### Description of the task
Would you quote the material below from its first line through the line containing "Vigtigste oplysninger om os (315, 405)", exactly and with both ends included?

### Given data
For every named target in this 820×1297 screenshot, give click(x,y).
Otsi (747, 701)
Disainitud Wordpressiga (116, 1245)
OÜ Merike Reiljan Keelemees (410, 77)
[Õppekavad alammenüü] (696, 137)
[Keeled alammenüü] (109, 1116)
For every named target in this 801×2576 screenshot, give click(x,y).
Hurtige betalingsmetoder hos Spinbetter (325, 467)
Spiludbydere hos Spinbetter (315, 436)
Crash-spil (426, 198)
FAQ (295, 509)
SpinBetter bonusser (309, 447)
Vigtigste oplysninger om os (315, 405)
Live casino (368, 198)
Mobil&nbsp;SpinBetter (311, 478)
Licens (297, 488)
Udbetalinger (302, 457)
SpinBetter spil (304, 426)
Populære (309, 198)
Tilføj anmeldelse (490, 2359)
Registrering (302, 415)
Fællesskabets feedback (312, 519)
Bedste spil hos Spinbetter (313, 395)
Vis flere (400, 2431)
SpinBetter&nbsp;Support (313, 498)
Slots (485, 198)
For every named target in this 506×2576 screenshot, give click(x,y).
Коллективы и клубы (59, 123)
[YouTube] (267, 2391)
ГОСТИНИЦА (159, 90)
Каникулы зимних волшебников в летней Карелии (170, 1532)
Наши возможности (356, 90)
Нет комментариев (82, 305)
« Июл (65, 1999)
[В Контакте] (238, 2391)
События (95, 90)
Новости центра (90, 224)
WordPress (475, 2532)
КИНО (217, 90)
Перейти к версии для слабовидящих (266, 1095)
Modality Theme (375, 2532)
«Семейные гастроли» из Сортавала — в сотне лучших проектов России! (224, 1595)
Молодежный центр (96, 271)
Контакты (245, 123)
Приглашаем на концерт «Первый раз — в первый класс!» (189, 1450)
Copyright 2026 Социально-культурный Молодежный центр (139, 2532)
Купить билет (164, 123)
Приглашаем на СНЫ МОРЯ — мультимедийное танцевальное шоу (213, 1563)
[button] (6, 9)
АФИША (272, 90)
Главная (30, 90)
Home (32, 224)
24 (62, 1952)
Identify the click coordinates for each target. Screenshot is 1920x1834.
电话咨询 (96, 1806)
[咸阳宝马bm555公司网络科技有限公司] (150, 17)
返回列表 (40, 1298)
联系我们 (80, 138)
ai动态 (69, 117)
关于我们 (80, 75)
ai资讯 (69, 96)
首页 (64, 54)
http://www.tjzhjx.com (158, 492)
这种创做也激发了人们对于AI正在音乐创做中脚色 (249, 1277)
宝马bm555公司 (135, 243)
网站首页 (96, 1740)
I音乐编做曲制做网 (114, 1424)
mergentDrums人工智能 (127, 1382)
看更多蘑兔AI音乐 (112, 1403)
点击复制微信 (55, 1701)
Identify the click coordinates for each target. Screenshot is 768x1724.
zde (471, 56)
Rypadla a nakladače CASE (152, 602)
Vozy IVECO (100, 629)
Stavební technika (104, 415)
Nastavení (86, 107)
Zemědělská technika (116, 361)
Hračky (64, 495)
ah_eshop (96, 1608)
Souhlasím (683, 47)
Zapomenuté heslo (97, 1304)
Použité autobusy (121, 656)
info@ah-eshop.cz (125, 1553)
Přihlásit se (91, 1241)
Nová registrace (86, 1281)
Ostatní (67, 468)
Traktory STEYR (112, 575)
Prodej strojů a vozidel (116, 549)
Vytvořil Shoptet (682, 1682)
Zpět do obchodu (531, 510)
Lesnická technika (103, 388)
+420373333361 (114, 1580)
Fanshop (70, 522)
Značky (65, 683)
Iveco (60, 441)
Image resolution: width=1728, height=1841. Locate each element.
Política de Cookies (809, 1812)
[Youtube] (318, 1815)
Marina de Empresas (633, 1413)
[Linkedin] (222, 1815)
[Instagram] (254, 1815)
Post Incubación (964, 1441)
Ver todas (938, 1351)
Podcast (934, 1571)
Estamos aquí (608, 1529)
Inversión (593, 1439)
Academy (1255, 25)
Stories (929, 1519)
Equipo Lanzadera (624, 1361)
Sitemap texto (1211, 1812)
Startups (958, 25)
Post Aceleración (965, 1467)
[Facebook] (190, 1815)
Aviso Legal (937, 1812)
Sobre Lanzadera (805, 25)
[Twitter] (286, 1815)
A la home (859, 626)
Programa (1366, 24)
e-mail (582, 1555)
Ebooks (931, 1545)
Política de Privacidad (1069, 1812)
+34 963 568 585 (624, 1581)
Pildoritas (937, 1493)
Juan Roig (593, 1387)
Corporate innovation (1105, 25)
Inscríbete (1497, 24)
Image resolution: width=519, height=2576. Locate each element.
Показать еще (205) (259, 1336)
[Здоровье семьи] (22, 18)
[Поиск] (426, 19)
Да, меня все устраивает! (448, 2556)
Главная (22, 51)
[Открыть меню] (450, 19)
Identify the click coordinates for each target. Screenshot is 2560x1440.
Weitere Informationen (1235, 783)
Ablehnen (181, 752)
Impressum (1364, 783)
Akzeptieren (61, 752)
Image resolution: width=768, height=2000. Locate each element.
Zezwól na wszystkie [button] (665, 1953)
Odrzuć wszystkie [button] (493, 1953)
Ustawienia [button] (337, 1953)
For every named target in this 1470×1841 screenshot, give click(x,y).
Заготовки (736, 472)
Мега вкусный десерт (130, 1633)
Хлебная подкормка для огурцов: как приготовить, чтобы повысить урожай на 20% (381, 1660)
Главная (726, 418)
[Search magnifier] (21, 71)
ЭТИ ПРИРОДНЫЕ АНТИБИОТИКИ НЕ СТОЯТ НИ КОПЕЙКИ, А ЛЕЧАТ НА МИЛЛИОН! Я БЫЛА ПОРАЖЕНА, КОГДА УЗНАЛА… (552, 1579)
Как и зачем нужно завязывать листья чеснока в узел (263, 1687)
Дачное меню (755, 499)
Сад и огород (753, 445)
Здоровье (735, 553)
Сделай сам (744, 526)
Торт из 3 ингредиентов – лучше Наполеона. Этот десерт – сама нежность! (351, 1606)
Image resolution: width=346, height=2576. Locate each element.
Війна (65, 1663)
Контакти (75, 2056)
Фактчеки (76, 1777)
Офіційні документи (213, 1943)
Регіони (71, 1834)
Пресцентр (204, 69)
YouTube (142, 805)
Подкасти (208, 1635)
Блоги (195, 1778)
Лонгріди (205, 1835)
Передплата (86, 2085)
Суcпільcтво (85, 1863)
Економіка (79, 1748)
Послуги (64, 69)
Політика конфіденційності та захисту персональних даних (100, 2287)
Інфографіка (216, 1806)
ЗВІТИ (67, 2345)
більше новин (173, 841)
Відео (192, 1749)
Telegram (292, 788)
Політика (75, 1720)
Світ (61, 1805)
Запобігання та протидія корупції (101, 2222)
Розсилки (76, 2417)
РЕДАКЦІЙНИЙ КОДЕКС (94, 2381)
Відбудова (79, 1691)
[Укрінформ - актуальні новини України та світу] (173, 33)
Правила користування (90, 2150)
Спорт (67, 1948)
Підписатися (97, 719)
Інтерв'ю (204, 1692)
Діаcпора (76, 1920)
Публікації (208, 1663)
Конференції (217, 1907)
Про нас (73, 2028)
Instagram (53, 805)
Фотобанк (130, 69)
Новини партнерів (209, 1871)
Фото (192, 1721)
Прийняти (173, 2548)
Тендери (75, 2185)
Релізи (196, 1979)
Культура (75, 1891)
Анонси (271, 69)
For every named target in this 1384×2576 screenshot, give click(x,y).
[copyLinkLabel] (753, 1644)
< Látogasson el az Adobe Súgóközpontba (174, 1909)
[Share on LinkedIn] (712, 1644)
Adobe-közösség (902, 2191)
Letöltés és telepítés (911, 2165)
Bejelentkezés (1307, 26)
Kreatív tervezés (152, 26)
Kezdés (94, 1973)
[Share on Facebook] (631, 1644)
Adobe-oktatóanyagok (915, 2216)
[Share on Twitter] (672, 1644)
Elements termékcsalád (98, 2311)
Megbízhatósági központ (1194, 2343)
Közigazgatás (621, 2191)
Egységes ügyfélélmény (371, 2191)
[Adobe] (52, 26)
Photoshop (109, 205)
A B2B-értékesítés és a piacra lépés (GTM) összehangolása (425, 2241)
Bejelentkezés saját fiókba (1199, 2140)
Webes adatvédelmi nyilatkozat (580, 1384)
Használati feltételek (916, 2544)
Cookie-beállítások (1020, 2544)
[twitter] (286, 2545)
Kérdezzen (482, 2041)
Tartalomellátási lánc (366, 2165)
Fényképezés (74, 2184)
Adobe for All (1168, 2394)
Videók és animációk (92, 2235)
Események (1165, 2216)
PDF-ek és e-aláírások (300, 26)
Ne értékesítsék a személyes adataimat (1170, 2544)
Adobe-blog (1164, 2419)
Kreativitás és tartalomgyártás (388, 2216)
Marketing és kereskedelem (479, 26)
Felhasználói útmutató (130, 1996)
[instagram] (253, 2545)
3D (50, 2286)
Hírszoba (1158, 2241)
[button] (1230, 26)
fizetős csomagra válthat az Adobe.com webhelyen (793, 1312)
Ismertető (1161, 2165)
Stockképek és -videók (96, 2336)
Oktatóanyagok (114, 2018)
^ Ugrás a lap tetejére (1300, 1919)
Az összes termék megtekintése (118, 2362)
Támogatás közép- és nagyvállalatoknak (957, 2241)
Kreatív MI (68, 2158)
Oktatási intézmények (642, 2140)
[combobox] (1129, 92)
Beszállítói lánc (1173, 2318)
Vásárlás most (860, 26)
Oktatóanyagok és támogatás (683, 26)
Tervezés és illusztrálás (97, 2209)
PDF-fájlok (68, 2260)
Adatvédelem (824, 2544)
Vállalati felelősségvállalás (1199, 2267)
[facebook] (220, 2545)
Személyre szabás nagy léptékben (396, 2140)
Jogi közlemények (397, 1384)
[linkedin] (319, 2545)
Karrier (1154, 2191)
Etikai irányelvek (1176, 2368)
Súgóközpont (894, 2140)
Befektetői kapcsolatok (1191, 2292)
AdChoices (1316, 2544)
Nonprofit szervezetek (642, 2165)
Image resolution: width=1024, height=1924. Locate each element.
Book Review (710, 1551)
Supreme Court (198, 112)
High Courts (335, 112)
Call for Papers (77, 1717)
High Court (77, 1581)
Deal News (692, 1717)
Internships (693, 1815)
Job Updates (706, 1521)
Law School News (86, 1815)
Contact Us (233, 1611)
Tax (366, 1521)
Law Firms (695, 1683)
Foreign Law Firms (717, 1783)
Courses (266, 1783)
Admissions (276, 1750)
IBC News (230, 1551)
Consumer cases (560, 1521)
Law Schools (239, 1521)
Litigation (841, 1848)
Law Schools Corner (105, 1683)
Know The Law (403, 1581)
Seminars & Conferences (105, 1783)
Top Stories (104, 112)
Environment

### Written solution
For every named target in this 820×1297 screenshot, give click(x,y).
Otsi (747, 701)
Disainitud Wordpressiga (116, 1245)
OÜ Merike Reiljan Keelemees (410, 77)
[Õppekavad alammenüü] (696, 137)
[Keeled alammenüü] (109, 1116)
For every named target in this 801×2576 screenshot, give click(x,y).
Hurtige betalingsmetoder hos Spinbetter (325, 467)
Spiludbydere hos Spinbetter (315, 436)
Crash-spil (426, 198)
FAQ (295, 509)
SpinBetter bonusser (309, 447)
Vigtigste oplysninger om os (315, 405)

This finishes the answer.